Set task = Can you convert every line of the material below into a Markdown table with two columns, "Row" and "Line," that numbers each line and leaves out blank ones?

--- Begin Material shown ---

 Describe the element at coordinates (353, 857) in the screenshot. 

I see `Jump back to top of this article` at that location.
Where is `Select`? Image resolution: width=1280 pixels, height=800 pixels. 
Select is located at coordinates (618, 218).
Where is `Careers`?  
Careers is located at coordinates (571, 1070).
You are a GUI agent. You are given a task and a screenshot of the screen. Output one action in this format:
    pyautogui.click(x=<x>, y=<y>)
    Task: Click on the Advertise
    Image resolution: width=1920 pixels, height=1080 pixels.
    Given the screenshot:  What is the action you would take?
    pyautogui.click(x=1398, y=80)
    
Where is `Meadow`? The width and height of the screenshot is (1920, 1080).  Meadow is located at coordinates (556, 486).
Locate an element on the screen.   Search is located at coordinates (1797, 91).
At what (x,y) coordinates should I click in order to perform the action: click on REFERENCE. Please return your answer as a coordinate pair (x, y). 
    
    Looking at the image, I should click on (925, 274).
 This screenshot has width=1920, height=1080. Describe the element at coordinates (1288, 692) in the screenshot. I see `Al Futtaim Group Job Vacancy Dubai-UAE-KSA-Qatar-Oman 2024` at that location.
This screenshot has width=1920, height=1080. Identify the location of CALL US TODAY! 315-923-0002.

--- End Material shown ---

Complete response =
| Row | Line |
|---|---|
| 1 |  Describe the element at coordinates (353, 857) in the screenshot.  |
| 2 | I see `Jump back to top of this article` at that location. |
| 3 | Where is `Select`? Image resolution: width=1280 pixels, height=800 pixels.  |
| 4 | Select is located at coordinates (618, 218). |
| 5 | Where is `Careers`?   |
| 6 | Careers is located at coordinates (571, 1070). |
| 7 | You are a GUI agent. You are given a task and a screenshot of the screen. Output one action in this format: |
| 8 |     pyautogui.click(x=<x>, y=<y>) |
| 9 |     Task: Click on the Advertise |
| 10 |     Image resolution: width=1920 pixels, height=1080 pixels. |
| 11 |     Given the screenshot:  What is the action you would take? |
| 12 |     pyautogui.click(x=1398, y=80) |
| 13 | Where is `Meadow`? The width and height of the screenshot is (1920, 1080).  Meadow is located at coordinates (556, 486). |
| 14 | Locate an element on the screen.   Search is located at coordinates (1797, 91). |
| 15 | At what (x,y) coordinates should I click in order to perform the action: click on REFERENCE. Please return your answer as a coordinate pair (x, y).  |
| 16 |     Looking at the image, I should click on (925, 274). |
| 17 |  This screenshot has width=1920, height=1080. Describe the element at coordinates (1288, 692) in the screenshot. I see `Al Futtaim Group Job Vacancy Dubai-UAE-KSA-Qatar-Oman 2024` at that location. |
| 18 | This screenshot has width=1920, height=1080. Identify the location of CALL US TODAY! 315-923-0002. |